◆ 本文抜粋:
2014年8月18日月曜日

世界を恐慌から救う救世主

BRICSとは、もともとは米国の投資銀行ゴールドマンーサックスが作った造語である。中・長期的に高い経済成長が期待できる有望市場として四力国に注目した、発音の歯切れのよい呼び名だった。だが、経済力にとどまらず、四力国がグループとして政治的な影響力もつかもうとする意図が表れ始めている。それは「G4」を作ってみせたブラジルのしたたかな動きの中にもうかがえる。本番の十一月の金融サミットでは、インドのシン首相もブラジルに口調を合わせた。日米欧の先進国が中心のG8体制について「時代の要請を満たすには十分ではない」と断言。一方、ロシアのメドページェフ大統領は、国際金融システムの改革は、G7やG8ではなく、G20の場で議論すべきだと提案した。

 ロシアはG8にもG20にも参加する立場だが、あえてブラジルなど新興国の側に寄った姿勢を示したことになる。日米欧が今後は十分な指導力を発揮できないと読んだうえで、経済外交の舵を微妙に新興国との共同歩調の路線に転換したと解釈することもできる。だが、新興四力国の中で最も強烈に世界に存在感を印象づけたのは、中国だった。サミット開催の直前に、北京の中国政府は総額四兆元(約五十七兆円)にも上る内需の喚起策を発表。需要が落ち込む日米欧に代わって世界を恐慌から救う救世主を自ら演じて見せた。

◆ 理解度チェック:
1. 上のBRICSの文章から、「ロシアはG8にもG20にも参」を含む語句で始まり「う救世主を自ら演じて見せた。」で終わる部分を、一字も変えずに書き出すこと。
2. BRICSの文章によると、サミット直前に中国政府が発表した内需喚起策の総額はいくらか。
3. BRICSの文章を、最後の文の後から続けて書いてください。

◆ 分析用データ:
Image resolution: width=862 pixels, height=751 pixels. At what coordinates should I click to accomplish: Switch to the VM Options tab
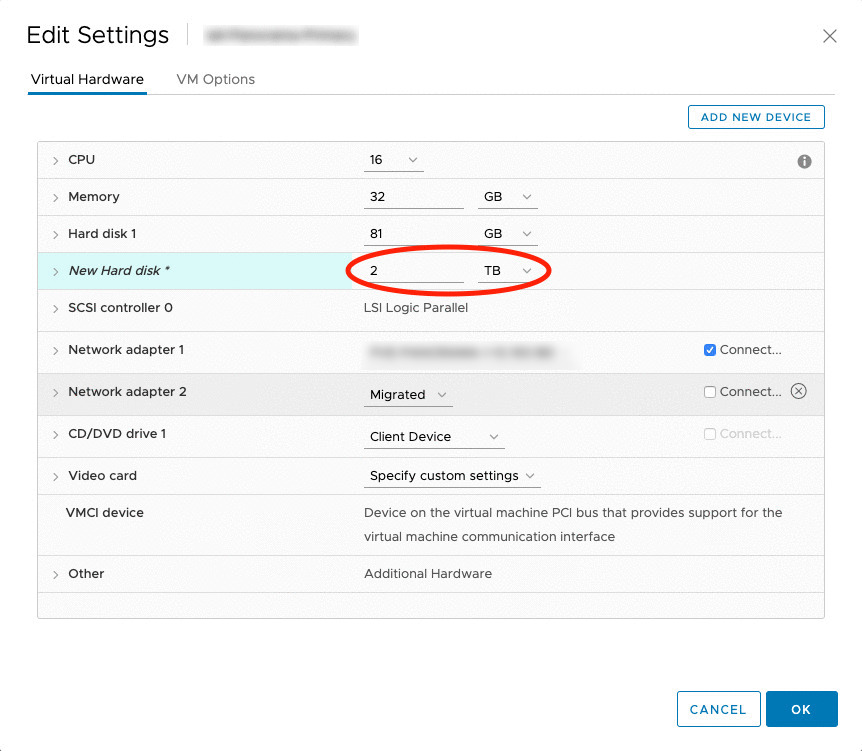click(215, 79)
...
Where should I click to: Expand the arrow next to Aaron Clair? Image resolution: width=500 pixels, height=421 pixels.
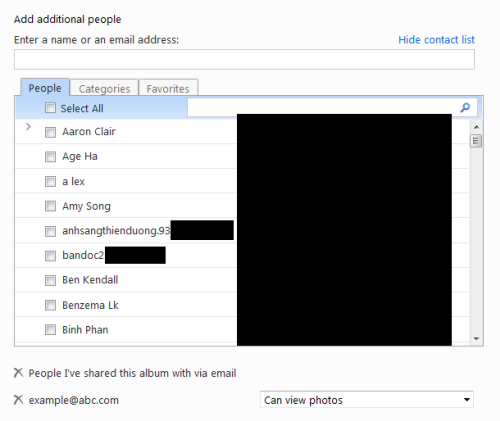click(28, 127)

◆ 練習問題の解答:
1.
ロシアはG8にもG20にも参加する立場だが、あえてブラジルなど新興国の側に寄った姿勢を示したことになる。日米欧が今後は十分な指導力を発揮できないと読んだうえで、経済外交の舵を微妙に新興国との共同歩調の路線に転換したと解釈することもできる。だが、新興四力国の中で最も強烈に世界に存在感を印象づけたのは、中国だった。サミット開催の直前に、北京の中国政府は総額四兆元(約五十七兆円)にも上る内需の喚起策を発表。需要が落ち込む日米欧に代わって世界を恐慌から救う救世主を自ら演じて見せた。

2. 四兆元(約五十七兆円)。

3.
 中国政府が挙げた公共投資の対象は、中低所得者向けの住宅、農村インフラ、鉄道など交通インフラの整備のほか、医療、教育事業の拡充、環境対策、ハイテク産業の振興など。さらに四川省の大地震の震災復興事業や所得が低い農村部の振興策、税制改革による減税措置、商業銀行の融資規制の緩和も加え、合わせて十分野の総合的な内需刺激策とした。日米欧の各国政府は、こうした中国の政策について金融サミットの前に相談や根回しを受けていたわけではない。中国は先進国から強制されたわけでも、要請されたわけでもない。中国独自の判断で、世界経済を案じ、世界のために中国が取るべき対策を講じたという形をつくって見せたわけだ。

 「中国は国際金融市場の安定化において重要な責務を担った」。新華社通信が報じた胡錦濤主席の自信満々の発言が、中国の自負を裏付けている。世界銀行も中国政府による内需拡大、景気刺激策がGDPの伸びに貢献することを認めた。世銀は○八年十一月末に発表した「中国経済季報」の中で、二〇〇九年の中国の成長率を七・五%前後と予測している。ゼロ%もしくはマイナス成長が見込まれる先進国と比べれば、中国が「頼りがいがある存在」に見えるのは当然かもしれない。もはや一枚岩ではない。では、歴史的な国際会議の内幕はどうなのか。金融サミットに事務方として参加した日本政府の幹部は会議の実態をこう解説する。

 「G20が新しい枠組みだといっても、それは名前ばかりだ。実際に会議の中で機能しているのは日米欧だけ。共同宣言や行動計画などの文書を練り上げる作業は、ほとんどG7の官僚が徹夜でこなした。新興国の政府は金融に関する政策の知識もノウハウもなく、先進国の議論についてこられなかった」実態は確かにそうなのかもしれない。とはいえ、今のグローバル経済の現実を見れば、「主役」だった日米欧の力の相対的な衰えは明らかだ。世界の経済成長への先進国の寄与度は全体の約三分の一まで落ちている。